For the current system to learn some sort of scratchwork without me realizing it, it would need to support some sort of "classification cascade": a few seperate classifications can be combined to form a new classification, which can combine with others to form yet more classifications, resulting in an arbitrarily long series of additional classifications resembling a proof. Each new fact may aid in deriving yet more facts, and the cascade can go on for indeterminate amounts of time.

For this to be the case, there needs to be an infinite number of possible classifications. (Otherwize, a cascade couldn't go on for very long.) This is workable, because I allow for classifications of classifications-- and such a meta-classification can potentially be a catch-all for an infinite number of classifications. However, in it's present state, the system can't fully utilize all such classifications; the meta-classifier can be used to identify new classifiers as instances of the infinite class, but still each such new classifier must be created individually; they cannot be created on the fly. An interesting problem. To solve it, we need "anonymous classifiers" (classifiers that we don't bother to give names) defined on-the-spot for entities; all possible 1st-level classifiers that would say "Yes" for the given object are searched through, but without actually bothering to instantiate them, and we test the meta-classifiers on all of them. If one satisfies a meta-classifier, then we know that the object falls into a particular infinite class. (This could be recorded in various ways, I suppose.) A similar procedure must be applied for meta-classes once we've got metametaclasses, and so on.

This sounds a bit like gobbledygook, because I didn't fill in any details at all, but I think the general idea is sound.

Anyway, all of that still fails to guarantee that arbitrary scratchwork could be learned. The fact that I can have some infinite classes of classifiers doesn't even quite guarantee the sort of cascades I want. I've basically got to prove that the classifiers act like statements in predicate calculus. Each can be arbitrarily long, being (in a proper sense) composed of smaller statements, and interesting rules of deriving one from another can occur (meaning arbitrary production rules). After that, I've got to prove that all of this can occur through learning, and that the rules learned are in some sence optimal! Sounds difficult.
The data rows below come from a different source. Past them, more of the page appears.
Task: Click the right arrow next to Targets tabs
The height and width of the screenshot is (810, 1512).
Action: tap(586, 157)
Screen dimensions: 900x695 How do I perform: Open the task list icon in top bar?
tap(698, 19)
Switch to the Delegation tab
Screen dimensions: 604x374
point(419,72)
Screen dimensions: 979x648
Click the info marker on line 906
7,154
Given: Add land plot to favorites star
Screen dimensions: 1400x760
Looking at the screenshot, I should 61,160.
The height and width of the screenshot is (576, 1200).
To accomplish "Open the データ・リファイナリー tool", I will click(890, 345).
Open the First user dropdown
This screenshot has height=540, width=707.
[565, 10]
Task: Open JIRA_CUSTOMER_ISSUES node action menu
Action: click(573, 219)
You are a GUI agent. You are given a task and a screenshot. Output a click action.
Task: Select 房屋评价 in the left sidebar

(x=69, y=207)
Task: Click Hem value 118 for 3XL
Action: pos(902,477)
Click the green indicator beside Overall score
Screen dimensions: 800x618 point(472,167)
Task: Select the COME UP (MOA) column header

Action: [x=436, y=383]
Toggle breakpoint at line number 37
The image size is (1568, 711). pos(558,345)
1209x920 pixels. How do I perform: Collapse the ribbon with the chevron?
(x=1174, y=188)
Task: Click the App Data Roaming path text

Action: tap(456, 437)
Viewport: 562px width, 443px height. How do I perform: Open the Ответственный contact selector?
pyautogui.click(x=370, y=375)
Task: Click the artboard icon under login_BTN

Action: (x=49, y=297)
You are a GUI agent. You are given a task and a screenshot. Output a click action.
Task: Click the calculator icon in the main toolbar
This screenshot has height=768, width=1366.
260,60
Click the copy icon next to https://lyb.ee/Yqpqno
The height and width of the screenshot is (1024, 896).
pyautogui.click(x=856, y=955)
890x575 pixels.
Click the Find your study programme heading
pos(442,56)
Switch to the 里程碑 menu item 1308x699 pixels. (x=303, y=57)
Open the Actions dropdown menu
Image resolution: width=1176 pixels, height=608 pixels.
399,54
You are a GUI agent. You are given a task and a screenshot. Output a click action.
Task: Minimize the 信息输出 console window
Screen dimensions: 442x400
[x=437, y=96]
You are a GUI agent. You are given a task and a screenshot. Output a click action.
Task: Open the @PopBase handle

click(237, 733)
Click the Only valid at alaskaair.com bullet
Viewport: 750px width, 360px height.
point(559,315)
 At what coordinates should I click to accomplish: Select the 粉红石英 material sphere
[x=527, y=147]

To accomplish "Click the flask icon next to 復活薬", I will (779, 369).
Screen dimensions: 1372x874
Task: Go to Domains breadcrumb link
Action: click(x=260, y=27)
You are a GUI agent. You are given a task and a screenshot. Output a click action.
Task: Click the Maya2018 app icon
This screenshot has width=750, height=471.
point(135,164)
So how complicated can classifications get? In classifying classifyers, the system can use any methods it would use for classifying ordinary data. So assuming my previous arguments are correct, that means a class of classifiers can be at least context-dependent in complexity. But this is concerning the sequence associated with the data it represents; it shouldn't be confused with the complexity of the "logical statement" it represents. Can a class represent the intersection of two other classes? (yes.) Can it reppresent the union of two other classes? (Yes, provided there is some reason to form this union, such as a common context or property of any kind. That restriction may be fatal, I don't know. It seems reasonable given that this stuff has got to be learned.) Can it represent the negation of another class? (Hmm. Sounds like a good question. It depends on how I generalize markov models to arbitrary graphs. Is a subgraph defined soly by a set of relations it does contain, or can it be defined also by a lack of particular relations? I don't think allowing definition by a lack of relations would cause any trouble...) What about quantifiers? (Very good question. But what would it mean? "For all classes X, this class suchnsuch"? No. It wouldn't be quantification over classes, it would be quantification over... properties? Quantification in predicate statements isn't over smaller statements, it's over variabbles that make up statements... but it can be interpreted equivalently either way... so yes?? Joint denial over a class of statements (classes) formed by a variable-substitution scheme is all that's necessary? So if I can say such things as "for all classes A, if A satisfies (stuff including the variable A) then this class satisfies (other stuff including the variable A)" I'm good? Hmm...)

Of course, predicate calculus is only one example. If the classes can arrange themselves to imitate any turing-complete system, and learn such arrangements based on data, then I've got what I'm looking for.